Se le restrizioni imposte ai minorenni sono una novità recente e il calo dei ricavi è passeggero, la situazione delle licenze è invece un problema serio. Pur con centinaia di milioni di giocatori attivi, focalizzarsi solo sulla Cina non basta più: è sempre più difficile pubblicare nuovi giochi e le regole governative sono diventate sempre più stringenti.

Perciò, Tencent e NetEase, soprattutto, hanno iniziato a espandersi al di fuori della Cina.

Negli ultimi anni Tencent ha acquisito la totalità o la maggioranza delle quote di varie società di videogiochi fuori dalla Cina, fra cui: Riot Games (League of Legends), Supercell (Clash Royale), Funcom (Age of Conan), Yager Development (Spec Ops: The Line), Turtle Rock Studios (Back 4 Blood), Klei Entertainment (Don’t Starve), Tequila Works (Deadlight), Sumo Group (Sackboy: una grande avventura). E ciò in cima agli investimenti già fatti in Epic Games, Ubisoft, Roblox, Discord e Don’t Nod.

Come ulteriore focus sui mercati internazionali, Tencent ha aperto Lightspeed LA, filiale californiana di Lightspeed, uno degli studi di Tencent, mentre Timi Studio (sviluppatore di Call of Duty Mobile e Pokémon Unite e sempre facente parte di Tencent) ha aperto uno studio a Los Angeles e uno a Montreal, in Canada, per produrre giochi ad alto budget per PC e console.

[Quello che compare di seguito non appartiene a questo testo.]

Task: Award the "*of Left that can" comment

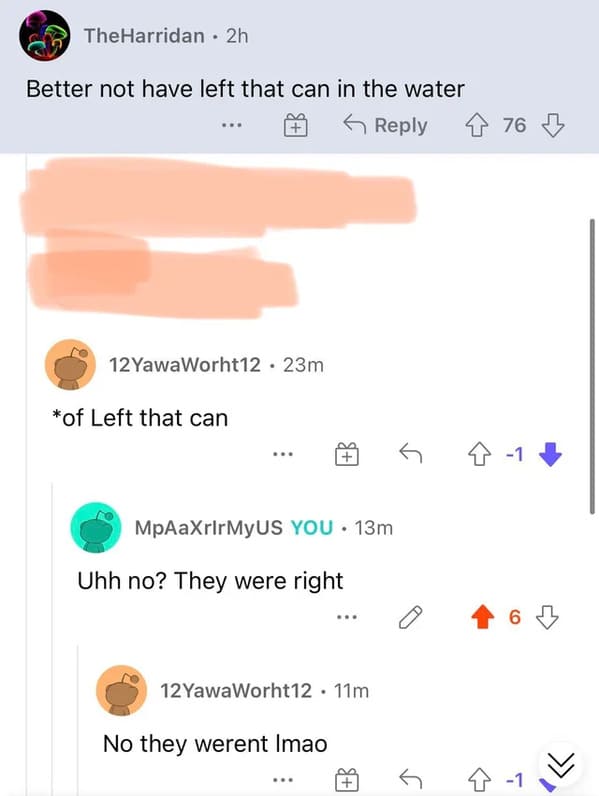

Inoltre, il più grande successo di Timi Studio, il gioco mobile Honor of Kings, uscirà presto in tutto il mondo, di fatto confermando che l’equivalente occidentale, chiamato Arena of Valor, non ha avuto il successo sperato.

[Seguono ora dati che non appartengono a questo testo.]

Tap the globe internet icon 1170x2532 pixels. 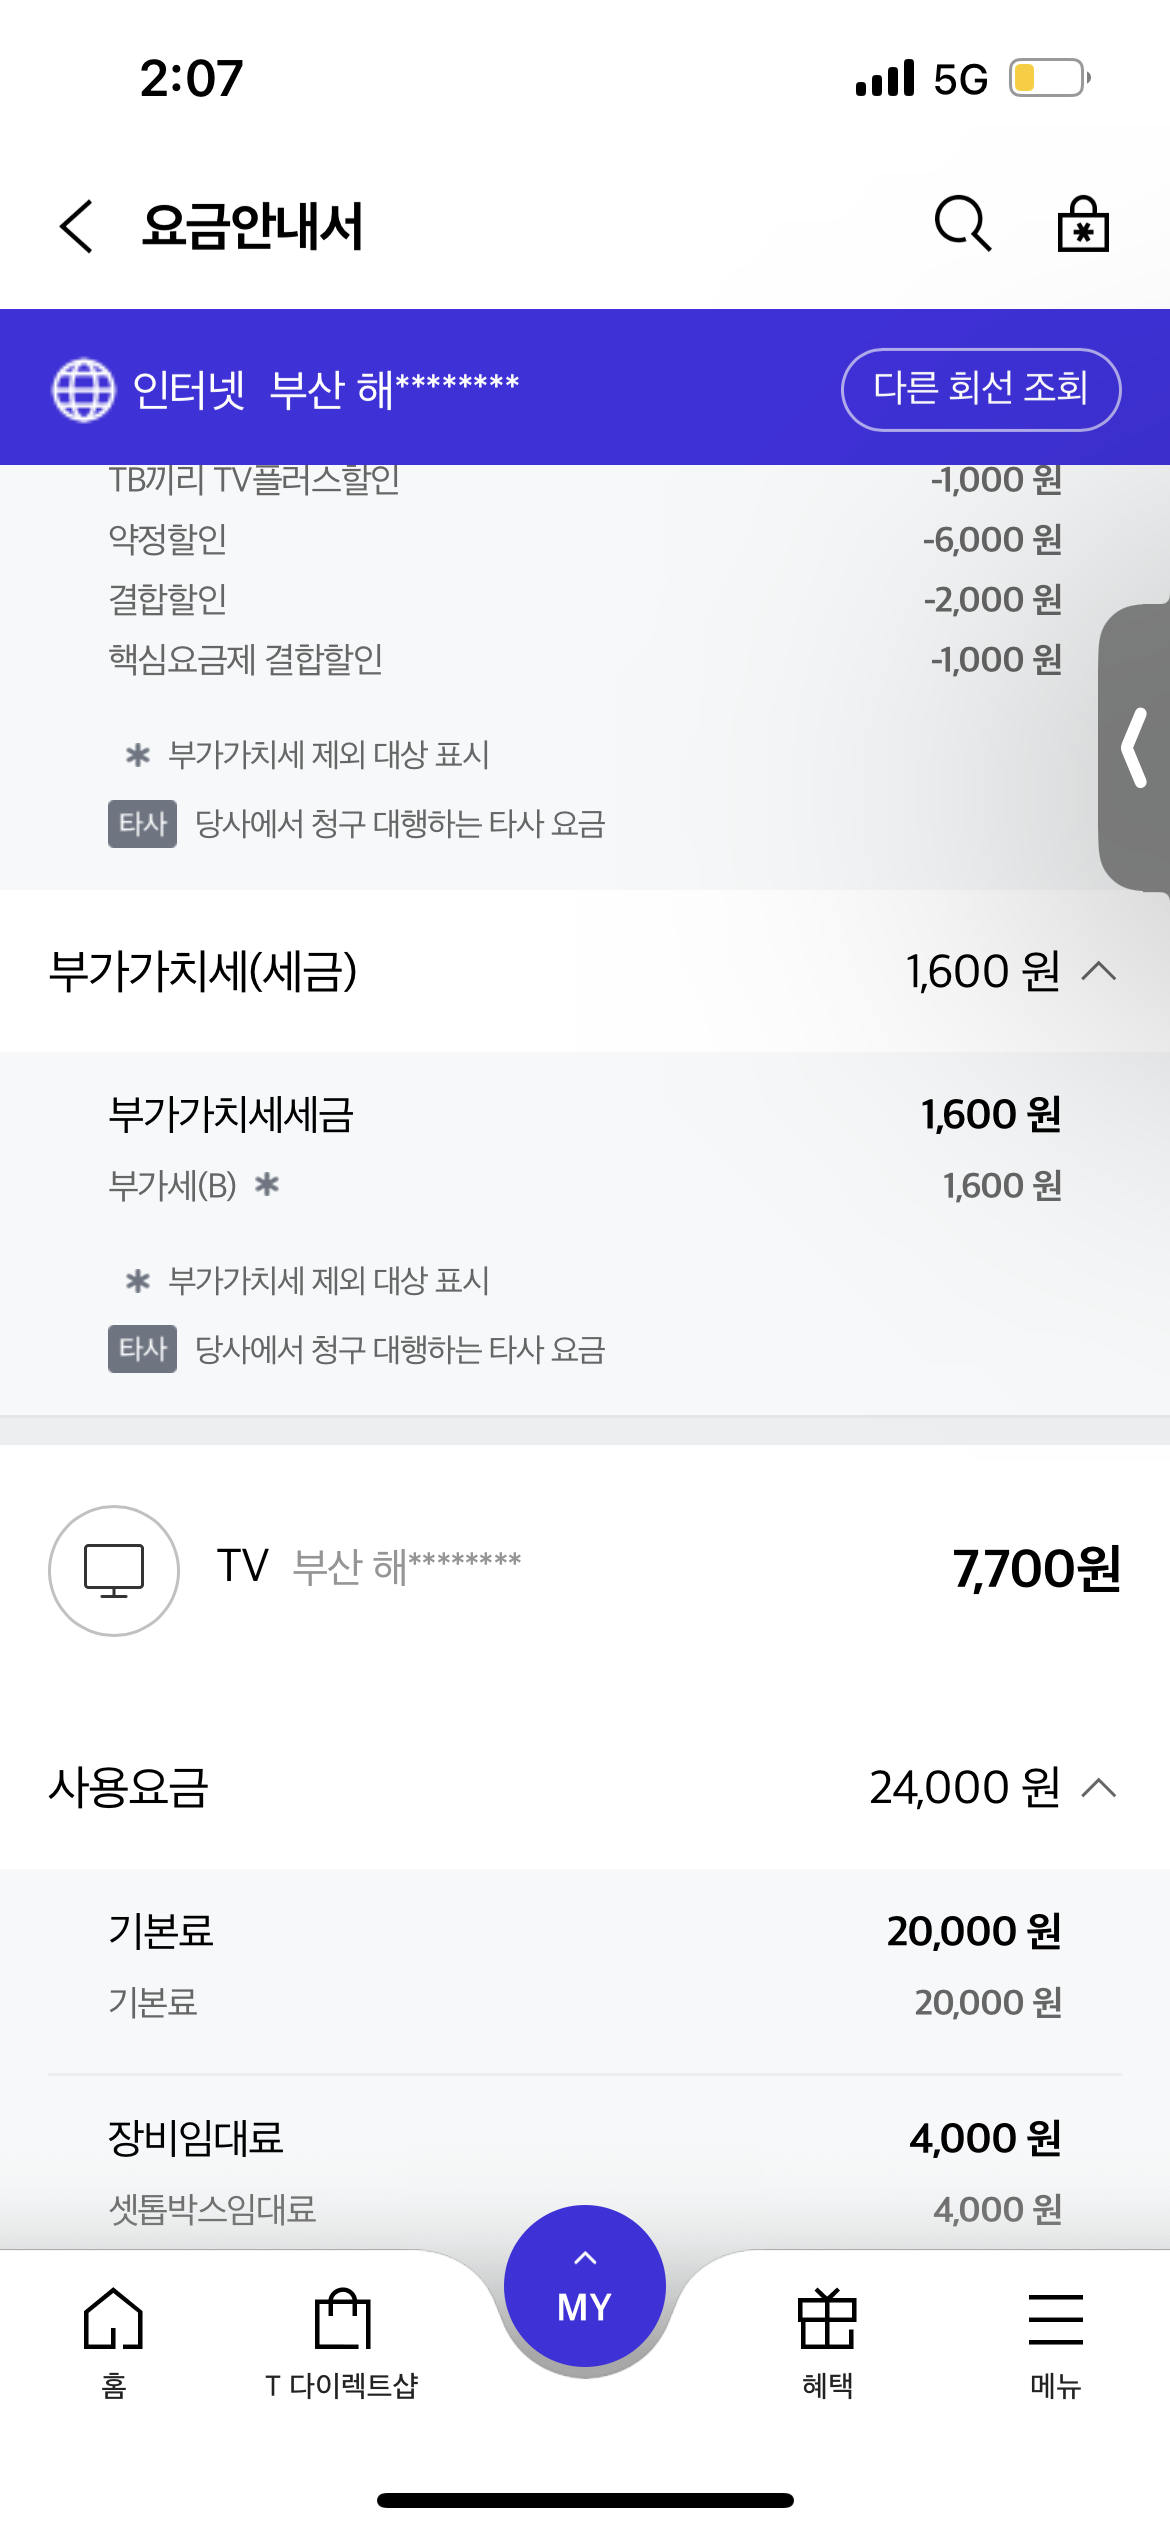click(x=84, y=389)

Anche NetEase si è mossa allo stesso modo, acquisendo Grasshopper Manufacture (No More Heroes) e Quantic Dream (Detroit: Become Human) e stabilendo uno studio negli Stati Uniti (Jackalope Games, in Texas) e uno in Giappone (GPTrack50, guidato da Hiroyuki Kobayashi, noto per essere stato producer della serie Resident Evil).

Inoltre, il battle royale Naraka: Bladepoint ha dimostrato sia la volontà sia la capacità di NetEase di spaziare fuori dalla Cina: uscito ad agosto 2021 su PC Windows, ha venduto 6 milioni di copie in tre mesi.

Un ponte a due vie

Per anni le aziende cinesi sono state considerate un ponte che le società occidentali potevano usare per entrare nel mercato locale: conoscono le normative e gli interessi del pubblico locale e sono accettate dagli enti governativi. Ma quel ponte, in realtà, ha due sensi e uno di questi porta anche dalla Cina verso l’Occidente.

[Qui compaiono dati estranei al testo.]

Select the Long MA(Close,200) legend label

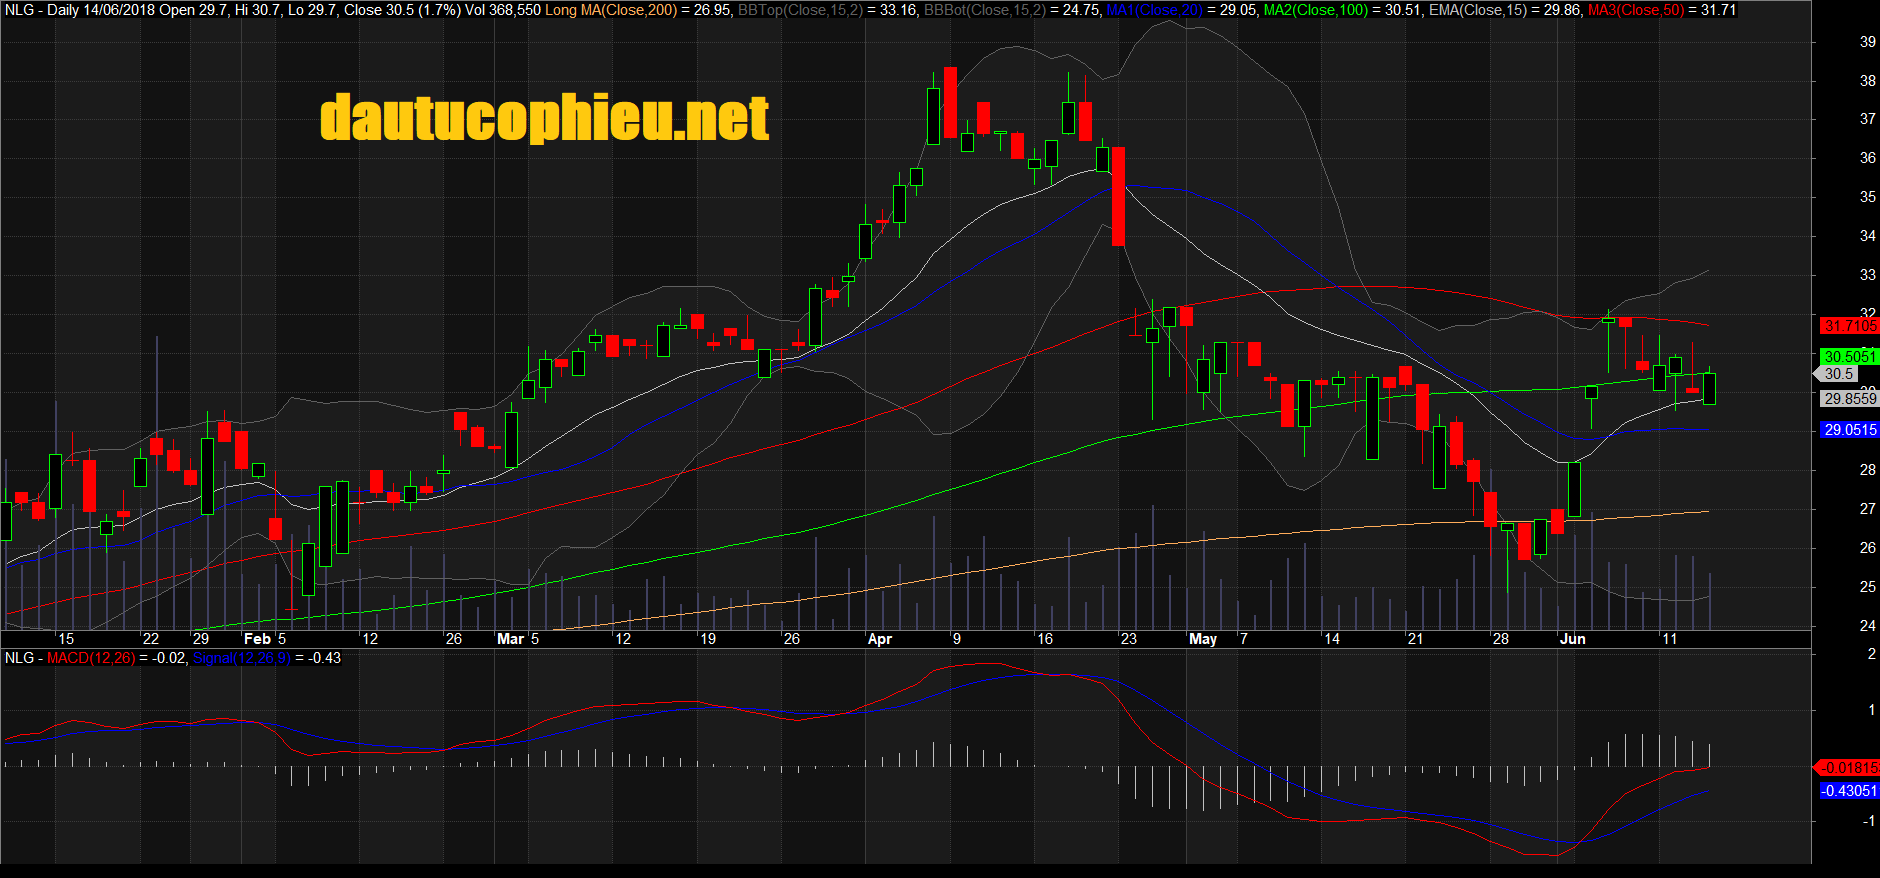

C’è un’altra cosa da considerare. E cioè che le case di sviluppo cinesi non sono più una cosa piccola, ma sono capace di generare esperienze di gioco che catturano l’interesse internazionale.

Un esempio concreto è Genshin Impact, sviluppato da MiHoYo e disponibile su mobile – dove ha generato oltre 3 miliardi di dollari di ricavi – e su console PlayStation. Se consideriamo che Sony prende il 30% per ogni transazione, è chiaro il motivo per cui Genshin Impact è un gioco tanto favorevole nel contesto di tale strategia.

Inoltre, il successo di Genshin Impact è stato tale che, secondo Reuters, Microsoft sta cercando nuovi talenti e nuove proprietà intellettuali in Cina che possano avere lo stesso impatto e possano – anche, ma non solo – arricchire il catalogo del servizio Game Pass.

Anche nel mondo dei videogiochi, quindi, la Cina può essere considerata una moderna via della seta, che lega a doppio filo chi produce e fruisce dei giochi in Cina con chi produce e fruisce dei giochi nel resto del mondo.

Per altro, le società cinesi stanno dimostrando di aver passato anni a migliorarsi e di avere oggi la portata e i mezzi per competere a livello internazionale. Non è scontato che si possa dire lo stesso per le società occidentali interessate al mercato cinese.